═══ Data
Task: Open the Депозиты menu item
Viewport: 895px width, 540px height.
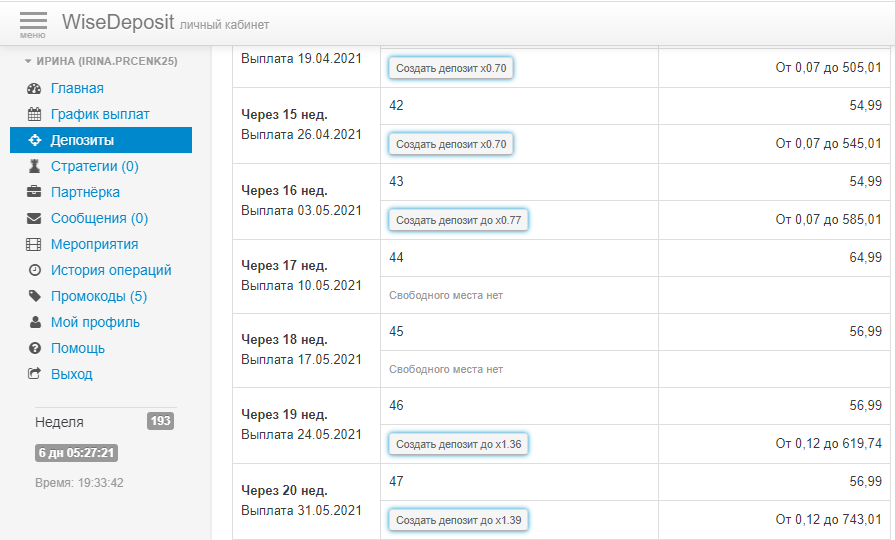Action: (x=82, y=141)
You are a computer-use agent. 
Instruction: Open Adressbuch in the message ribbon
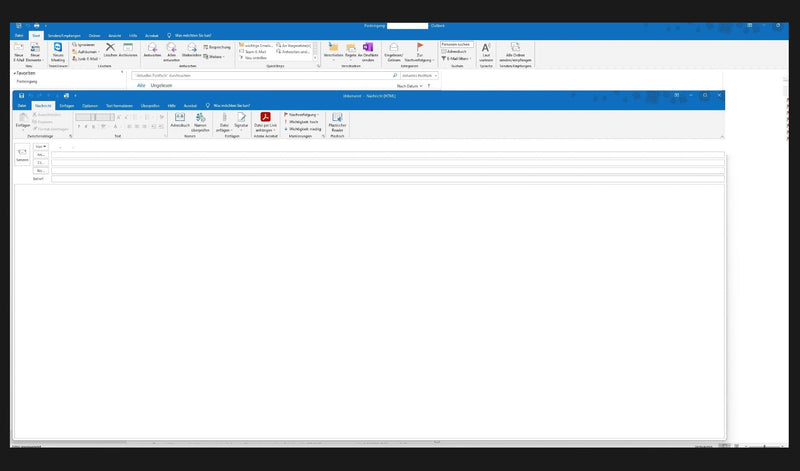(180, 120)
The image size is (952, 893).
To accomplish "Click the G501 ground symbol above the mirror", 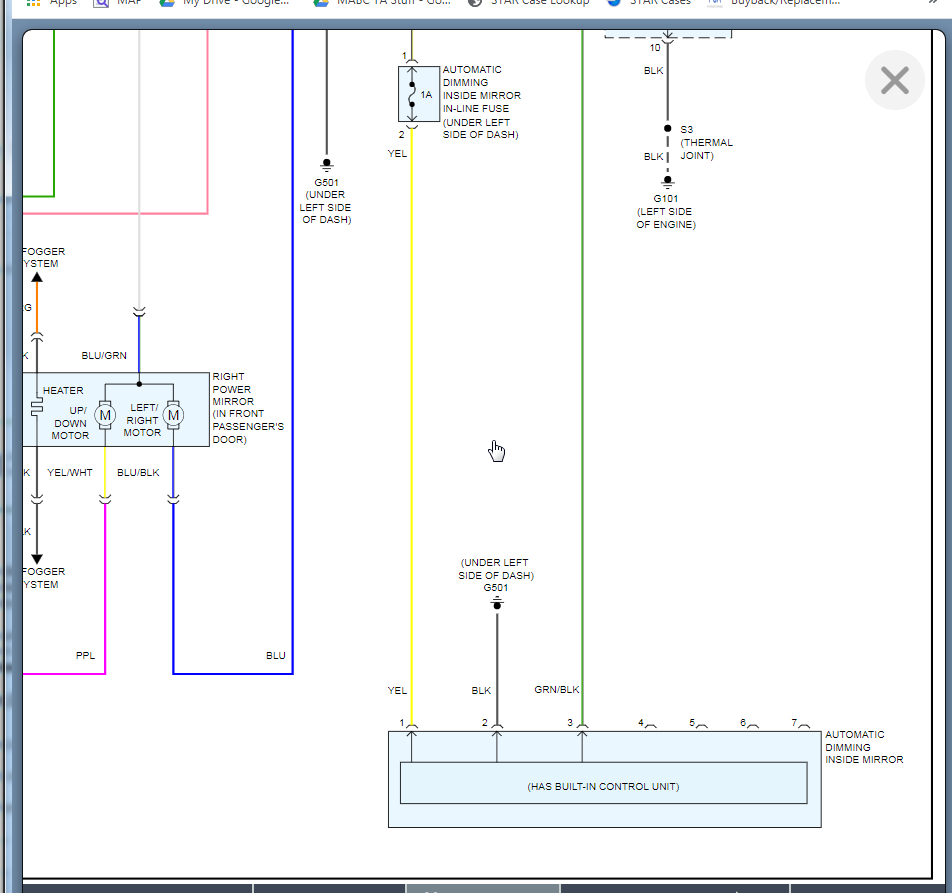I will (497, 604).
══════
═══ Data
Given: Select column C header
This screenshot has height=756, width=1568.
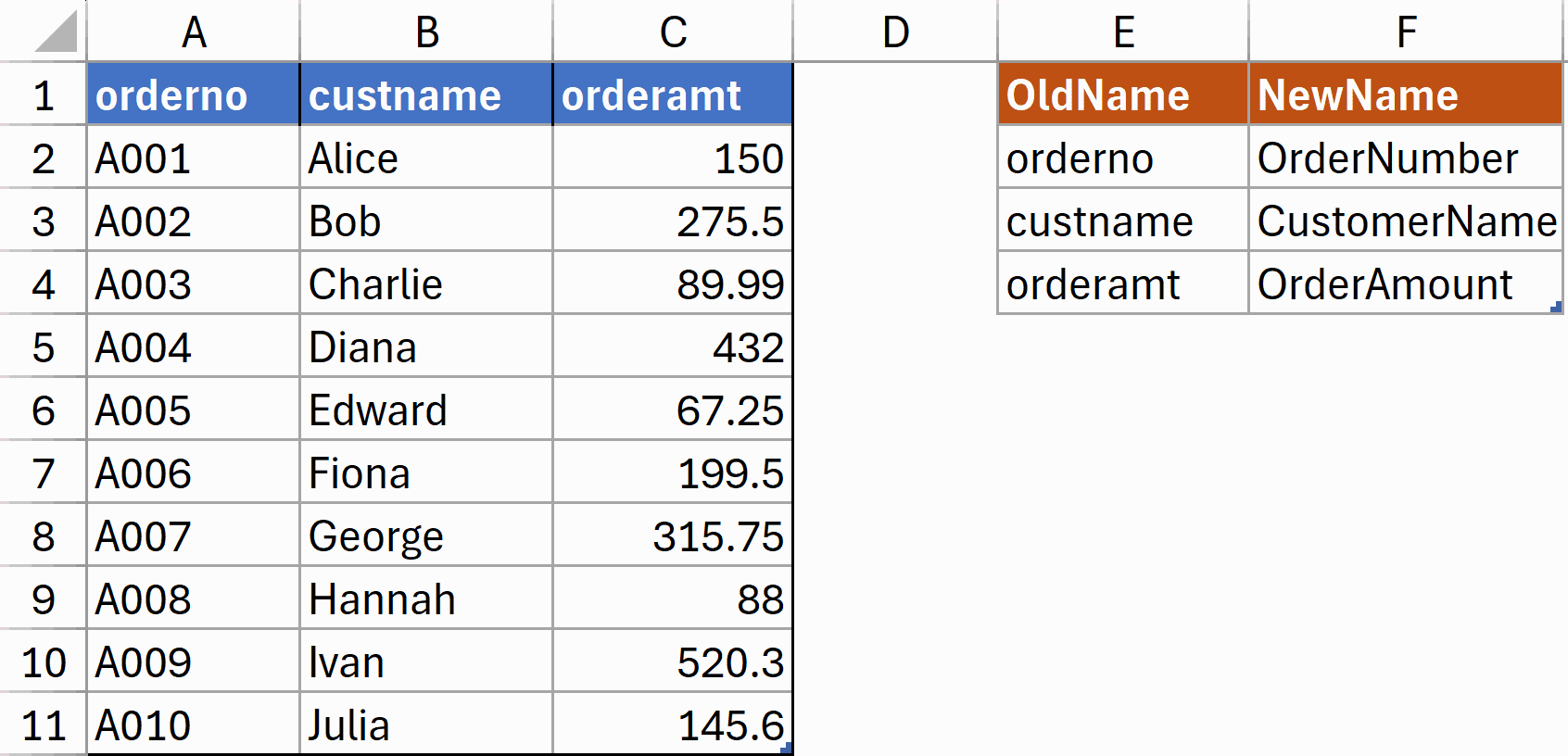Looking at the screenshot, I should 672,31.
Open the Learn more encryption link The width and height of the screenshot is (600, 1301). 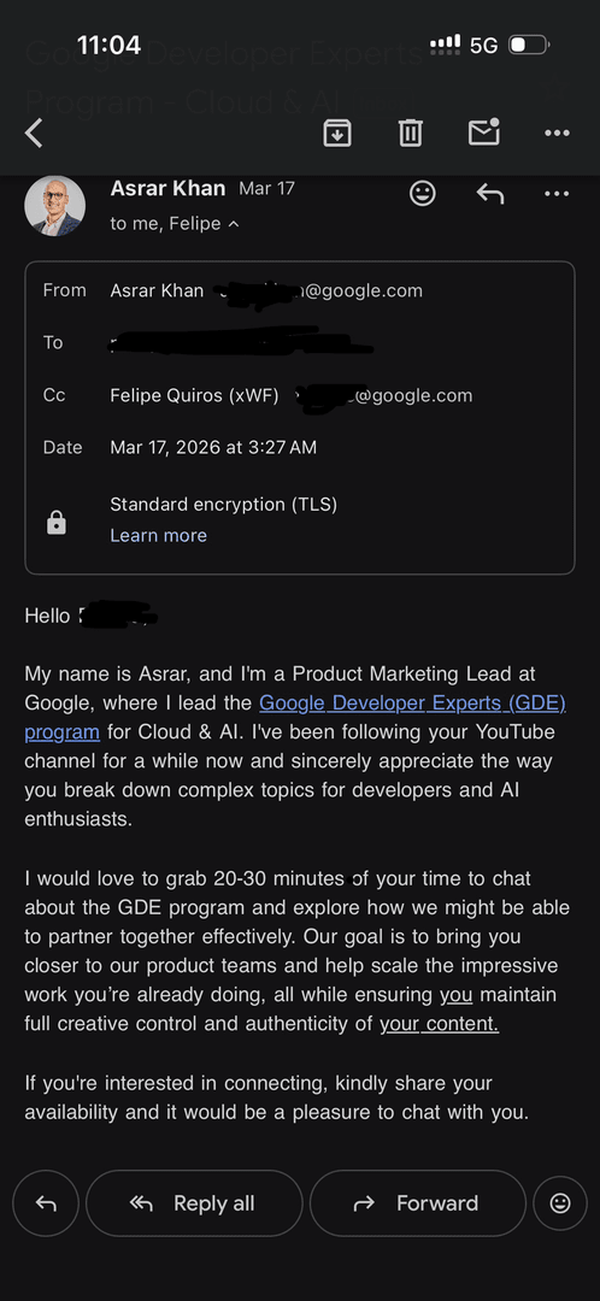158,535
══════
═══ Data
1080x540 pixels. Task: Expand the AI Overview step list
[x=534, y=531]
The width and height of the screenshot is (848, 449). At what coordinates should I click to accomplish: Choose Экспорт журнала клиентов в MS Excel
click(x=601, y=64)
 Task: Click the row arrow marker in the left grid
══════
▶ [Activity]:
Out of the entries above, write out only the lines between the line holding "1080x540 pixels. Task: Expand" and the line holding "Task: Click the", inclusive, each exactly as given.

▶ [Solved problem]:
1080x540 pixels. Task: Expand the AI Overview step list
[x=534, y=531]
The width and height of the screenshot is (848, 449). At what coordinates should I click to accomplish: Choose Экспорт журнала клиентов в MS Excel
click(x=601, y=64)
 Task: Click the row arrow marker in the left grid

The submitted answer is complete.